Salmo 121
Qué alegría cuando me dijeron:
¡vamos a la casa del Señor!
Ya están pisando nuestros pies tus
umbrales, Jerusalén.
Jerusalén, ciudad bien construida, conjunto
armonioso, allí suben las tribus, las tribus del Señor, a cumplir la alianza de
Israel, a alabar el nombre del Señor.
Allí están los tribunales de justicia, los
tribunales del palacio de David. Auguran la paz a Jerusalén: Que vivan seguros
los que te aman y que sea inquebrantable la paz en tus muros, la quietud en tus
almenas.
Por amor de mis hermanos y amigos, dejadme decir:
¡Que haya paz dentro de ti! Por la casa del Señor, nuestro Dios, te deseo la
felicidad.
Este salmo, que solemos
cantar en una conocida canción, nos habla de tres cualidades inseparables de la
fe del creyente: la alegría, la justicia, la paz.
El Papa Francisco acaba
de publicar su exhortación apostólica La alegría del evangelio. En ella se nos invita a redescubrir la alegría de
creer, y a reencontrarnos de nuevo con Cristo, que es la fuente de nuestro gozo
y de nuestra paz. Todo el documento rezuma esa alegría que también desprenden
los versos de este salmo. ¿Cómo es posible ser cristiano coherente sin ser
alegre? Santa Teresa decía: un santo
triste es un triste santo. Podríamos decir lo mismo de cualquier cristiano…
Alegría: es más que un
sentimiento, es una actitud profunda que brota de la gratitud. ¿De dónde le
viene la alegría de Israel? De su pacto, su alianza con Dios. ¿Con quién mejor
se puede hacer un pacto, que con Dios? ¡El hombre siempre sale ganando! Porque
en ese pacto, es Dios quien se compromete, y él es fiel. Su amor dura por
siempre, cantan otros salmo. Jamás nos dejará, no estamos solos, ¡somos amados!
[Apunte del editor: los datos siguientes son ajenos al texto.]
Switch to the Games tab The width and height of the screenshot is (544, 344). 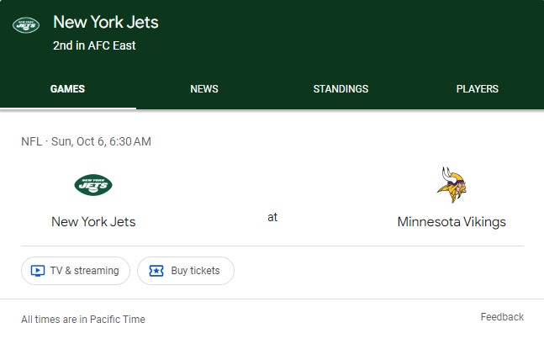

De ahí brota, también, la alegría del cristiano. Si Dios selló un pacto con
Israel en tiempos antiguos, con Jesús su pacto se ha extendido a toda la
humanidad. Y es este: él está con nosotros, ahora y siempre.
La justicia es otro pilar
de la fe de Israel, y también de la fe cristiana. ¿Qué hemos de entender por
justicia? No la ley humana, cambiante y a veces injusta, sino la de Dios. Y la
ley de Dios, nos recuerda san Pablo, es el amor, incondicional, imperecedero y haci
toda criatura. Su justicia es amor para todos, misericordia, reconciliación.
Saberse profundamente
amado, sentir y reconocer ese amor entrañable de Dios, es fuente de paz. ¿Dónde
buscar la paz, tan ansiada hoy y siempre, y tan difícil de conseguir? En Dios,
en su amor. No hay paz más auténtica que la del niño en brazos de su madre.
Nosotros, todos, somos pequeñuelos en brazos de Dios. Mecidos en su seno
infinito, en él vivimos, nos movemos y
existimos.
Busquemos, en este
Adviento, un tiempo diario de silencio para dejarnos mecer por Dios y
reencontrar la alegría de sabernos amados por él. Que nuestros labios puedan
entonar con sinceridad los versos exultantes de este salmo.